STUDY MATERIAL below:
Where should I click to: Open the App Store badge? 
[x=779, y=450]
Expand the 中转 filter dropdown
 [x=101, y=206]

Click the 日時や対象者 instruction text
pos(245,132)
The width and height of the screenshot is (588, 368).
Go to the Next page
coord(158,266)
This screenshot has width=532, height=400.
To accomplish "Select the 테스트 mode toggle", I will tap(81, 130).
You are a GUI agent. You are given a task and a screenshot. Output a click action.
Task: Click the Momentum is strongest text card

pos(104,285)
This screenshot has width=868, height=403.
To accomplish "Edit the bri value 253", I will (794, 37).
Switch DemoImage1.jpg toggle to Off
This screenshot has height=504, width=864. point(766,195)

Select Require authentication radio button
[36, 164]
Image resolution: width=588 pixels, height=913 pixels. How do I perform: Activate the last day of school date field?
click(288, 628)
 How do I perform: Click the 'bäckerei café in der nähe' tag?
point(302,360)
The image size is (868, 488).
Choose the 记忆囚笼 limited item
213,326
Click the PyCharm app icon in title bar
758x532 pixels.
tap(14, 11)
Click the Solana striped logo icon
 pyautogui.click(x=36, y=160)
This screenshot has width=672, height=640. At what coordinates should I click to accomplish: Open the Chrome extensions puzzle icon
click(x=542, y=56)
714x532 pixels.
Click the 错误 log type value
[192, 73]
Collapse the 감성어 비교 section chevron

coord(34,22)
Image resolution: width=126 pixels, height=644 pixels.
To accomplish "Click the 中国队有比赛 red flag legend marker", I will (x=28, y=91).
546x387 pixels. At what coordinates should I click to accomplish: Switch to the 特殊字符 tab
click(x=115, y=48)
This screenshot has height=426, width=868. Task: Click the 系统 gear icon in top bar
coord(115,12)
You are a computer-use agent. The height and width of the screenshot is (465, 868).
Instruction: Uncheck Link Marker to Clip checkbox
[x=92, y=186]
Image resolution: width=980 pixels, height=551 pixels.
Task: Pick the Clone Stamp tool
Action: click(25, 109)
End of STUDY MATERIAL.
_THE PROBLEM_
The data above should be reproduced in full, word for word.

_RESPONSE TO THIS EXERCISE_
Where should I click to: Open the App Store badge? 
[x=779, y=450]
Expand the 中转 filter dropdown
 [x=101, y=206]

Click the 日時や対象者 instruction text
pos(245,132)
The width and height of the screenshot is (588, 368).
Go to the Next page
coord(158,266)
This screenshot has width=532, height=400.
To accomplish "Select the 테스트 mode toggle", I will tap(81, 130).
You are a GUI agent. You are given a task and a screenshot. Output a click action.
Task: Click the Momentum is strongest text card

pos(104,285)
This screenshot has width=868, height=403.
To accomplish "Edit the bri value 253", I will (794, 37).
Switch DemoImage1.jpg toggle to Off
This screenshot has height=504, width=864. point(766,195)

Select Require authentication radio button
[36, 164]
Image resolution: width=588 pixels, height=913 pixels. How do I perform: Activate the last day of school date field?
click(288, 628)
 How do I perform: Click the 'bäckerei café in der nähe' tag?
point(302,360)
The image size is (868, 488).
Choose the 记忆囚笼 limited item
213,326
Click the PyCharm app icon in title bar
758x532 pixels.
tap(14, 11)
Click the Solana striped logo icon
 pyautogui.click(x=36, y=160)
This screenshot has width=672, height=640. At what coordinates should I click to accomplish: Open the Chrome extensions puzzle icon
click(x=542, y=56)
714x532 pixels.
Click the 错误 log type value
[192, 73]
Collapse the 감성어 비교 section chevron

coord(34,22)
Image resolution: width=126 pixels, height=644 pixels.
To accomplish "Click the 中国队有比赛 red flag legend marker", I will (x=28, y=91).
546x387 pixels. At what coordinates should I click to accomplish: Switch to the 特殊字符 tab
click(x=115, y=48)
This screenshot has height=426, width=868. Task: Click the 系统 gear icon in top bar
coord(115,12)
You are a computer-use agent. The height and width of the screenshot is (465, 868).
Instruction: Uncheck Link Marker to Clip checkbox
[x=92, y=186]
Image resolution: width=980 pixels, height=551 pixels.
Task: Pick the Clone Stamp tool
Action: click(25, 109)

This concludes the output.